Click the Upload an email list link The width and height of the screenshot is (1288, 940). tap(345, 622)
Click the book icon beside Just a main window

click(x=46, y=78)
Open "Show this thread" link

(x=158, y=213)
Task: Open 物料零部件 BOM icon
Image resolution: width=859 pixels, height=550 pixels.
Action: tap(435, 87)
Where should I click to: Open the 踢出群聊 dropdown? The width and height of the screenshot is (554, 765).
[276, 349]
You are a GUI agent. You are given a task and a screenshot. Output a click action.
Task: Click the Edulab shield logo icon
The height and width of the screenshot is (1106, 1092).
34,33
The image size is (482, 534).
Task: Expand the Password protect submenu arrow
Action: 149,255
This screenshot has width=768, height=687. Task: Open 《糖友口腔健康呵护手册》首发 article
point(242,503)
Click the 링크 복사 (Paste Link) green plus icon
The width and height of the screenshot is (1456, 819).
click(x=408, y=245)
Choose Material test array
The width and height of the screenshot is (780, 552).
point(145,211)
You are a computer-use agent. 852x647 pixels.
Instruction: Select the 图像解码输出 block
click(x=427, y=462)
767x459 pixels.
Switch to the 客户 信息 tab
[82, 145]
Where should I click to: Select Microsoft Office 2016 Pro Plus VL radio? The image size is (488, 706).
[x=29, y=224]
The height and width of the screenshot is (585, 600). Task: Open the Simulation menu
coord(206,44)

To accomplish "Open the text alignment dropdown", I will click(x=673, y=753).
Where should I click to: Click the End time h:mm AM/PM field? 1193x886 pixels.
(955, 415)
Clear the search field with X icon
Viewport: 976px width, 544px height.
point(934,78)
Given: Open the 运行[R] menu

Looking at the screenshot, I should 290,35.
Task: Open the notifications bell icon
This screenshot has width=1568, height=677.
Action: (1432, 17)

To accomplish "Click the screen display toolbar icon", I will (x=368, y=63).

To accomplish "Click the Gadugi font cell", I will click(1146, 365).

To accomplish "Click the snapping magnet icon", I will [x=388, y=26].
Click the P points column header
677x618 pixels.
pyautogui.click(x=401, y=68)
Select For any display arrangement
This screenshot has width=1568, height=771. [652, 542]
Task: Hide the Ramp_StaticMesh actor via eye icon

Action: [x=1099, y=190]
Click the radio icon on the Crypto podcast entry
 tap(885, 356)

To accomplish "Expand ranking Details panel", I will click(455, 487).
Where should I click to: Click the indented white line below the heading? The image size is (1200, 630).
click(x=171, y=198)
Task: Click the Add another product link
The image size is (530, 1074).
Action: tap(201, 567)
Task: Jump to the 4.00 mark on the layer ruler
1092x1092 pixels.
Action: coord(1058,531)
=====
| Task to carry out |
Could you write out the data verbatim from the line with "Task: Open 物料零部件 BOM icon" up to and including the line with "Action: (1432, 17)", and nothing outside that span?

| The answer |
Task: Open 物料零部件 BOM icon
Image resolution: width=859 pixels, height=550 pixels.
Action: tap(435, 87)
Where should I click to: Open the 踢出群聊 dropdown? The width and height of the screenshot is (554, 765).
[276, 349]
You are a GUI agent. You are given a task and a screenshot. Output a click action.
Task: Click the Edulab shield logo icon
The height and width of the screenshot is (1106, 1092).
34,33
The image size is (482, 534).
Task: Expand the Password protect submenu arrow
Action: 149,255
This screenshot has width=768, height=687. Task: Open 《糖友口腔健康呵护手册》首发 article
point(242,503)
Click the 링크 복사 (Paste Link) green plus icon
The width and height of the screenshot is (1456, 819).
click(x=408, y=245)
Choose Material test array
The width and height of the screenshot is (780, 552).
point(145,211)
You are a computer-use agent. 852x647 pixels.
Instruction: Select the 图像解码输出 block
click(x=427, y=462)
767x459 pixels.
Switch to the 客户 信息 tab
[82, 145]
Where should I click to: Select Microsoft Office 2016 Pro Plus VL radio? The image size is (488, 706).
[x=29, y=224]
The height and width of the screenshot is (585, 600). Task: Open the Simulation menu
coord(206,44)

To accomplish "Open the text alignment dropdown", I will click(x=673, y=753).
Where should I click to: Click the End time h:mm AM/PM field? 1193x886 pixels.
(955, 415)
Clear the search field with X icon
Viewport: 976px width, 544px height.
point(934,78)
Given: Open the 运行[R] menu

Looking at the screenshot, I should 290,35.
Task: Open the notifications bell icon
This screenshot has width=1568, height=677.
Action: (1432, 17)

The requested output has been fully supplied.